Prediction of the Solar Polar Fields in 2026: An Unusually Weak Level Across the Last Five Solar Cycles
Ruihui Wang, Jie Jiang, Yukun Luo
TL;DR
This study uses a surface flux-transport model with a meridional-flow profile optimized against HMI data to predict solar polar fields one year ahead, demonstrating that short-term forecasts (1–2 years) can be accurate without forecasting future AR emergence. Validation against 2020–2025 data and hindcasting of 2023–2024 reversals show that the Flow 1 profile reproduces polar-field evolution better than a traditional Flow 2, enabling a predicted 2025–2026 evolution where the northern field declines sharply while the southern field remains weak.
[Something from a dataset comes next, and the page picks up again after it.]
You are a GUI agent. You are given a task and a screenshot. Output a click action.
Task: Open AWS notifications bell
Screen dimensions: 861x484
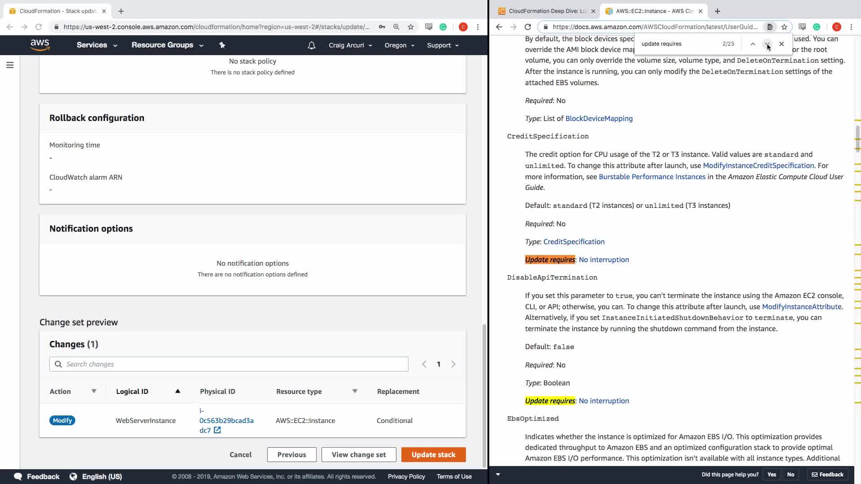click(312, 45)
The results suggest cycle-25 polar fields are unusually weak, raising concerns about the cycle-26 minimum and amplitude, with dominant uncertainties from transport-parameter choices and missing far-side ARs. The work highlights the value of optimized meridional flow in SFT models and foreshadows improved polar-field predictions as new observations (e.g., from Solar Orbiter) become available.
Abstract
Solar polar fields are essential for the solar cycle and the heliospheric magnetic field. Cycle 25 is now entering its declining phase, the critical period during which most of the cycle's polar fields are established. Therefore, reliable polar-field prediction is now especially important. Polar-field evolution is governed by the poleward transport of already-emerged active-region (AR) flux over a timescale of a few years. Thus, surface flux-transport models can reliably provide one-year predictions without requiring information about future AR emergence. Our prediction method is validated using simulations of the surface magnetic field from 2020-2025 and hindcasts of the 2023-2024 polar fields, employing a newly constrained profile of the meridional flow. Using the most recent HMI synoptic magnetogram as the initial condition, we predict the polar-field evolution from October 2025 to October 2026. The southern polar field is predicted to strengthen gradually, while the northern field is expected to decline sharply until March 2026 due to some ARs with abnormal polarity. By that time, the northern polar field becomes exceptionally weak, and the southern field remains relatively weak, raising concerns about the polar-field strength at the cycle 25/26 minimum and the amplitude of cycle 26.